La Fondazione E. Mach decodifica i cromosomi del pero Bartlett

Il lavoro in sinergia con enti e università di tutto il mondo

Alcuni dei ricercatori della Fondazione Edmund Mach

Alcuni dei ricercatori della Fondazione Edmund Mach

Data : 18 December 2019

Un lavoro durato due anni, partito grazie alla collaborazione fra Fondazione Edmund Mach e l'Università Californiana di Davis e che ha condotto alla decodifica completa dei 17 cromosomi che compongono il genoma del pero Bartlett. La scoperta, annunciata dalla Fem (https://www.fmach.it/Comunicazione/Ufficio-stampa/Comunicati-Stampa/Decifrati-i-17-cromosomi-del-pero-un-altro-grande-successo-della-ricerca-FEM), conclude una attività che ha visto la Fondazione impegnata anche  insieme all'Università di Ghent(Belgio), Institute for plant and food research (Nuova Zelanda), Inra (Francia), Università di Tubingen (Germania) Università di Wageningen (Olanda) e per l'Italia con il Crea.

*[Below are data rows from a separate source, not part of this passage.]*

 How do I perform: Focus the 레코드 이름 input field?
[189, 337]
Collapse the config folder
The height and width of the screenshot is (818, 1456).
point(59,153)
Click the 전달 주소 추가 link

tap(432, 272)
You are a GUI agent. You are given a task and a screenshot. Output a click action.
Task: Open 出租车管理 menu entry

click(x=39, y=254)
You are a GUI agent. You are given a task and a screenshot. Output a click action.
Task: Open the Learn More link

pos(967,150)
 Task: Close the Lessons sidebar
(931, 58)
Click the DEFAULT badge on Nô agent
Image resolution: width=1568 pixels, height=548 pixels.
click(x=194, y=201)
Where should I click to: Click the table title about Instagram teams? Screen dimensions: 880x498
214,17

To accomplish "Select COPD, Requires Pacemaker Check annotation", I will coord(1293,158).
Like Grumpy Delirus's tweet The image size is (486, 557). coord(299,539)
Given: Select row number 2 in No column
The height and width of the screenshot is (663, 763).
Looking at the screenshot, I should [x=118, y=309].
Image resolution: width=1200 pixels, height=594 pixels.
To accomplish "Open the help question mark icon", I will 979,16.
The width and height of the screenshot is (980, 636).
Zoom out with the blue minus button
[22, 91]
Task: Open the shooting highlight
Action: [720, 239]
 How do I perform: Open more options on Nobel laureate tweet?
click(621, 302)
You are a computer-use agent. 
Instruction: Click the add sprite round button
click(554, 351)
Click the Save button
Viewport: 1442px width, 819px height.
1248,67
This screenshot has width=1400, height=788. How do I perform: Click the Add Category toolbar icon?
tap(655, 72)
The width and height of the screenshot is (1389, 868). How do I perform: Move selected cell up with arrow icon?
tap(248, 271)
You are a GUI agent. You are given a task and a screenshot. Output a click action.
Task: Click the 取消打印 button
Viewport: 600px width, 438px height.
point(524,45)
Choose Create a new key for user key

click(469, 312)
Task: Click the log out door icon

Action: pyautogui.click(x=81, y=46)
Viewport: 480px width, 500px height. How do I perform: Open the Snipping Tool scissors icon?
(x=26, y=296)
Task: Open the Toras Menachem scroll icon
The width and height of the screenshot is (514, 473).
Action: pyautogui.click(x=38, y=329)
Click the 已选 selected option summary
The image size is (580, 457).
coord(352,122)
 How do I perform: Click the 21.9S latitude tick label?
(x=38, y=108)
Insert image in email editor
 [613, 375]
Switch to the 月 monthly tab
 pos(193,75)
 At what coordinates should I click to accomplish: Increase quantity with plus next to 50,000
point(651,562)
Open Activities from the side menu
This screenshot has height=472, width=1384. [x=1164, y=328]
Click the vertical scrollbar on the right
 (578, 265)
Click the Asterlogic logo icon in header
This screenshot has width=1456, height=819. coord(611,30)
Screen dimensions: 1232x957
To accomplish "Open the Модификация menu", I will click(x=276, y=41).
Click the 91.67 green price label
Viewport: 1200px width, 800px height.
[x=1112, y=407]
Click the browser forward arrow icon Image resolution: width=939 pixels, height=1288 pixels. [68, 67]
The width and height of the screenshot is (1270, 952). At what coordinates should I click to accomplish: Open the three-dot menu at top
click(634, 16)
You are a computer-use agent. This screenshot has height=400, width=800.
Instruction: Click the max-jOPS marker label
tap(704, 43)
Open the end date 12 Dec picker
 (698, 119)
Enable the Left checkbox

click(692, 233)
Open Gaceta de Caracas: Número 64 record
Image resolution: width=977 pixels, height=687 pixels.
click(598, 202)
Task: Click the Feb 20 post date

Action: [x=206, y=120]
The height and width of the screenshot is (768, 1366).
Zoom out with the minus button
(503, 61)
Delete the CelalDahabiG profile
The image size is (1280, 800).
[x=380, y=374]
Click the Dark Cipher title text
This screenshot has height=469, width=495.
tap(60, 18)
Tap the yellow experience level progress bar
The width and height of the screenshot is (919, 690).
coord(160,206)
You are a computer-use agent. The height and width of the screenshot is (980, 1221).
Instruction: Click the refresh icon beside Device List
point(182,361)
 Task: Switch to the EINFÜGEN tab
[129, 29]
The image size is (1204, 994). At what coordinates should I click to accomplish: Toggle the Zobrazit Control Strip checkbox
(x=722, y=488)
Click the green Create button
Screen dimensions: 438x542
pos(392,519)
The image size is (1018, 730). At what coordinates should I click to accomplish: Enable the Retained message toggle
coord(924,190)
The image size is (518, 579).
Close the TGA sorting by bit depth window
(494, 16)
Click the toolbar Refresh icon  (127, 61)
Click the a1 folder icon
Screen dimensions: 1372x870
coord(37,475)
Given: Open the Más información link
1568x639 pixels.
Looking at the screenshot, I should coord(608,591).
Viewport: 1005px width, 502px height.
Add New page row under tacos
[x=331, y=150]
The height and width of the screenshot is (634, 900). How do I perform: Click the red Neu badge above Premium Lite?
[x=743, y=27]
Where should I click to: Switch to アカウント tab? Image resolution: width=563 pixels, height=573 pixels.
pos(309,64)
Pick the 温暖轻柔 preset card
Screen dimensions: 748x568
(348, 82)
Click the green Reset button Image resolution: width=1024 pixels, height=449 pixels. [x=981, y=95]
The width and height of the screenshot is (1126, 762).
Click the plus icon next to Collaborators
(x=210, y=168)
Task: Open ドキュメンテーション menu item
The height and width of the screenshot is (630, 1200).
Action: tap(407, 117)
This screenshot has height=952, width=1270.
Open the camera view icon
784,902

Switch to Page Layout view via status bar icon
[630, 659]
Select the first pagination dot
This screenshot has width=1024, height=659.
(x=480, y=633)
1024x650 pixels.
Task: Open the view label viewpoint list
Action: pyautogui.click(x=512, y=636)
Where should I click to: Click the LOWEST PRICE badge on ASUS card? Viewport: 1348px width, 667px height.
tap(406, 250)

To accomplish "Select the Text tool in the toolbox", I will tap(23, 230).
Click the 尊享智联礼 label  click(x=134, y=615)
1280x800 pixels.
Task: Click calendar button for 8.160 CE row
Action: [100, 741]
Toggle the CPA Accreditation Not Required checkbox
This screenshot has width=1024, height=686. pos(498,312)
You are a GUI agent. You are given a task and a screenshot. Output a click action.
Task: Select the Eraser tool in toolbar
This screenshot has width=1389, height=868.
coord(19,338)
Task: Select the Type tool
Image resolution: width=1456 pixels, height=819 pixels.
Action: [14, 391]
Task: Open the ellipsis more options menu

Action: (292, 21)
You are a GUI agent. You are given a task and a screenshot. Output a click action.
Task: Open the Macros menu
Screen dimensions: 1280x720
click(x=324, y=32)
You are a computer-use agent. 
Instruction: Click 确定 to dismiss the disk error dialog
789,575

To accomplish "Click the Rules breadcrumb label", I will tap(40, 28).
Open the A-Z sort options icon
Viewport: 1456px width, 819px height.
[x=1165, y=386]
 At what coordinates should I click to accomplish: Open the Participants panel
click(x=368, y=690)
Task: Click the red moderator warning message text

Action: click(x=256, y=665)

La ricerca è stata finanziata anche dalla Provincia di Trento. Si è dato così vita a un consorzio dedicato al sequenziamento e all'assemblaggio del genoma del pero europeo. Per il presidente di Fem, Andrea Segrè, è una ulteriore testimonianza dell'alto valore scientifico della ricerca genomica nonchè del netwotk internazionale in cui siamo inseriti. Lo studio ci ha permesso di acqusirire conoscenze tecnico-scientifiche che  possiamo trasferire su altre specie di rilevanza economico-agricola del territorio".

Il pero vede in Emilia Romagna una delle aree principali per la sua coltivazione con una superficie complessiva di 30 mila ettari ma rappresenta anche una realtà di tutto rispetto per la frutticoltura del Trentino. Nelle aziende alla Fondazione Mach sono in corso da anni alcune prove sperimentali legate anche al melo con approfindimenti sulle forme di allevamento e produttività di alcune combinazioni di varietà e portinnesto". La scoperta conferma l'alto grado di ripetitività di questo genoma e individua 37.400 geni codificanti proteine.